When studying for a doctoral degree (PhD), candidates submit a thesis that provides a critical review of the current state of knowledge of the thesis subject as well as the student’s own contributions to the subject. The distinguishing criterion of doctoral graduate research is a significant and original contribution to knowledge.
Once accepted, the candidate presents the thesis orally. This oral exam is open to the public.
Abstract
The rapid evolution of Convolutional Neural Networks (CNNs) has produced increasingly efficient and versatile algorithms, but the factors driving their superior performance remain underexplored. While previous research has primarily focused on explaining Semi-Supervised Machine Learning (SSML) algorithms in a model-specific manner, this thesis aims to generalize those findings, making them applicable across a wider range of CNNs. The challenge lies in achieving a method that can both enhance performance and improve interpretability while remaining adaptable to various models.
This thesis introduces a post-hoc Explainable Artificial Intelligence (XAI) method, called Unified Model Agnostic Computation (UMAC), designed to generalize common components of CNN models by drawing insights from SSML and Self-Supervised Learning (SSL) algorithms. Our research begins by focusing on two primary aspects: (1) the effect of parameter updates during training on both labeled and unlabeled data in SSML and SSL, and (2) the transition from model-specific SSML frameworks to a more generalized, model-agnostic approach using SSL.
In the first phase, we used SSML as a foundation, breaking down their components into preprocess-centric and classifier-centric elements, which led to the creation of Semi-Supervised Computation Processes (SSCPs). These processes were tested across five state-of-the-art SSML algorithms and three SSL algorithms, using various Deep Neural Networks (DNNs). Although this phase acted as a testing ground to understand the mechanics of SSML, it allowed us to identify key drivers of performance, especially in relation to parameter updates and data handling.
Through 45 rigorous experiments, we observed an 8% reduction in training loss and a 6.75% increase in learning precision using the Shake-Shake26 classifier with the RemixMatch SSML algorithm. A key observation was the positive correlation between labeled data and training time, showcasing the importance of label quantity in enhancing model efficiency.
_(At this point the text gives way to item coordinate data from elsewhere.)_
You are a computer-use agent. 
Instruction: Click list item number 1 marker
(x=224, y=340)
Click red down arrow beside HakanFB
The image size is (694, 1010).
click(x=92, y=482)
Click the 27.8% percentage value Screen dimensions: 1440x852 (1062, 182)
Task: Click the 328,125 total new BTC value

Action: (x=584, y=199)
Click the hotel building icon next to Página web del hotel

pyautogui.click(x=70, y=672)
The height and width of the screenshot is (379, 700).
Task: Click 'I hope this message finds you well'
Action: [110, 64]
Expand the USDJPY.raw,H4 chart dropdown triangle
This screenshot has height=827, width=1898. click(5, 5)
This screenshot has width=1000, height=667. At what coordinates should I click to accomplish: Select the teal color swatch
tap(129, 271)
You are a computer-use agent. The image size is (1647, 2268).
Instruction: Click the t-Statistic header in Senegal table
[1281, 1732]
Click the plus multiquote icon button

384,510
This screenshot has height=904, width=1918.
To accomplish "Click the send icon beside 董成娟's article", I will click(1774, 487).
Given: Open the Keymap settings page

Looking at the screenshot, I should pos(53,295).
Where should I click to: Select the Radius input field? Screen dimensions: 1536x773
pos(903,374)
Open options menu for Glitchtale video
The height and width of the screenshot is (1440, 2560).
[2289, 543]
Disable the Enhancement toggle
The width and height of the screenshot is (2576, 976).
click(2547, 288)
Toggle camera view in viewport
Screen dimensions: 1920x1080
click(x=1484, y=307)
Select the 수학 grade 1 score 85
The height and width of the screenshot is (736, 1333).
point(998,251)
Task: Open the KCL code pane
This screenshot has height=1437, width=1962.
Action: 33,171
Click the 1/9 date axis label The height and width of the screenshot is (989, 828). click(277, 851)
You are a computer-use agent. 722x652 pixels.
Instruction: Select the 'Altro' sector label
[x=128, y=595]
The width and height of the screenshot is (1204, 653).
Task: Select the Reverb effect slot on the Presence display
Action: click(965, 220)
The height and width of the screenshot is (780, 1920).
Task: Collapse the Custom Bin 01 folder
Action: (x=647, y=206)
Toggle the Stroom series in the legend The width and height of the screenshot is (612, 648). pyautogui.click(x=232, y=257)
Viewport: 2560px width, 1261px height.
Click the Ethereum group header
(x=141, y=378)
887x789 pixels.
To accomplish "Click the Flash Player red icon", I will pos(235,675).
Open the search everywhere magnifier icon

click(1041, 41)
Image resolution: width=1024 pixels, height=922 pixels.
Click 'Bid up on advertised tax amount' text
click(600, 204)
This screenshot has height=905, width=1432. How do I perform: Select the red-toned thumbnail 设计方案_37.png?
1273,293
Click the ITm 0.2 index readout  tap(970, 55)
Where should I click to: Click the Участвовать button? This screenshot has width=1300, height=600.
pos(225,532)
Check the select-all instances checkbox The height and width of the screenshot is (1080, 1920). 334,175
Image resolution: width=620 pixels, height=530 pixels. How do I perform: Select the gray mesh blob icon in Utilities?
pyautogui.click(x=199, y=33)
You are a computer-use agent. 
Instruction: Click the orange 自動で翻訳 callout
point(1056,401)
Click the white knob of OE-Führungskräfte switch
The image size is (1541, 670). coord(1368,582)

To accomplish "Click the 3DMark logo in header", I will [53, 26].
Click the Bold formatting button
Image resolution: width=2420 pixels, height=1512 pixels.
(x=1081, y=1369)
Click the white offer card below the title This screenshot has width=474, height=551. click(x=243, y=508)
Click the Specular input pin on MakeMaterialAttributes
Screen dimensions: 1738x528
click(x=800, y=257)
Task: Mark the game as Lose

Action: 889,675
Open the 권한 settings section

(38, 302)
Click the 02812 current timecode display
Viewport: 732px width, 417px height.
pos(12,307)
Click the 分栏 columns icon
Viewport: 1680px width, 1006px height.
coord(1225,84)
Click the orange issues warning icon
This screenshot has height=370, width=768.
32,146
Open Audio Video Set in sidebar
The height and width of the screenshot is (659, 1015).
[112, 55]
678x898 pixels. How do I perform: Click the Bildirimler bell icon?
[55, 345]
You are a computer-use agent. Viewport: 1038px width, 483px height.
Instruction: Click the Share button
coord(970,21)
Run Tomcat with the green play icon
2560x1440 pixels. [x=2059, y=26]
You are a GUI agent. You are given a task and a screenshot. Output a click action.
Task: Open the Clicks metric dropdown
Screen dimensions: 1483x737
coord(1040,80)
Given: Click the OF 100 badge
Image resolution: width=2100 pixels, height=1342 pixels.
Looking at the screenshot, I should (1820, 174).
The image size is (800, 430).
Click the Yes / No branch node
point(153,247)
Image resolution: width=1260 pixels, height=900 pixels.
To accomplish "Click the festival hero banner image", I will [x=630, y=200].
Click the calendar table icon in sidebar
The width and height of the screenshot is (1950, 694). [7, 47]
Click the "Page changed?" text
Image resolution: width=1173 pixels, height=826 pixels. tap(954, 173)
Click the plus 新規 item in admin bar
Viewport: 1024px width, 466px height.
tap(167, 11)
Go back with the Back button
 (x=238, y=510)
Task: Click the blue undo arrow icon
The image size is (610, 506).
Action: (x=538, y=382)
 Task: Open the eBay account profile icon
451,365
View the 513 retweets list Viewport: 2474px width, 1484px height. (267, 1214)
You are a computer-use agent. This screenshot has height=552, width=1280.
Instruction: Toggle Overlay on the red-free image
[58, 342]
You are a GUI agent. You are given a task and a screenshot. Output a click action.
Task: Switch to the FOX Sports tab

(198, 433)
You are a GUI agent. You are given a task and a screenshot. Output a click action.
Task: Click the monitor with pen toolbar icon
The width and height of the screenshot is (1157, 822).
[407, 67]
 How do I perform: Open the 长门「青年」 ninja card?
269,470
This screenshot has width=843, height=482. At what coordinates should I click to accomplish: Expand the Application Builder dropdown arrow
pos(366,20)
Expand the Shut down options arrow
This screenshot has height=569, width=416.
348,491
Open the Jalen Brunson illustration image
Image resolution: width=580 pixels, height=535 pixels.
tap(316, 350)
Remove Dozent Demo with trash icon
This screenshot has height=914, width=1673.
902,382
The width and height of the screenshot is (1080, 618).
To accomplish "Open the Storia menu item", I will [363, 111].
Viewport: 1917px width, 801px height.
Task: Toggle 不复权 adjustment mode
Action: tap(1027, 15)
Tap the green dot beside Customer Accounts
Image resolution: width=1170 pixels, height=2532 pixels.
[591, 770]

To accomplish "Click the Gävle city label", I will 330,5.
In the second phase, we transitioned from SSML to SSL to prove that the methodology could be generalized to a model-agnostic approach. By integrating SSL components, we aimed to develop a unified framework that worked across various DNN architectures. Building upon this analysis, we developed a UMAC process for SSL, tailored to complement modern self-supervised learning algorithms. UMAC serves as a model-agnostic XAI methodology that explains models by composition, systematically integrating and enhancing state-of-the-art algorithms. Through UMAC, we identified key computational mechanisms and crafted a unified framework for self-supervised learning evaluation. Our systematic approach yielded a 17.12% improvement in training time complexity and a 13.1% boost in testing time complexity, with notable improvements observed in augmentation, encoder architecture, and auxiliary components within the network classifier. This phase demonstrated that UMAC could enhance accuracy and reduce training loss under different data conditions, showing its adaptability to different models and datasets.
In the third phase, we applied the UMAC framework to the field of medical image classification. Medical imaging tasks often suffer from data scarcity, making it challenging to achieve both high performance and model interpretability. By leveraging the UMAC methodology, we integrated it into CNNs and Transformers to generate high-quality representations, even with limited data. Experiments across five 2D medical image datasets showed that UMAC outperformed traditional augmentation methods by 1.89% in classification accuracy. Additionally, incorporating XAI techniques ensured that the models provided transparent and reliable decision-making processes, enhancing their interpretability in critical medical applications.
Throughout this process, UMAC served as an XAI method based on explaining models by composition, systematically breaking down computational processes to reveal how model components contribute to overall performance. This approach enabled us to create a unified, model-agnostic framework that enhanced both transparency and efficiency in CNNs.
Ultimately, this thesis contributes a structured and generalizable approach for machine learning (ML) developers, offering step-by-step guidelines to improve model performance and interpretability. By generalizing the computation processes of SSML and SSL through the UMAC framework, we provide developers with the tools needed to optimize their models across various domains, particularly in fields where transparency and accuracy are critical.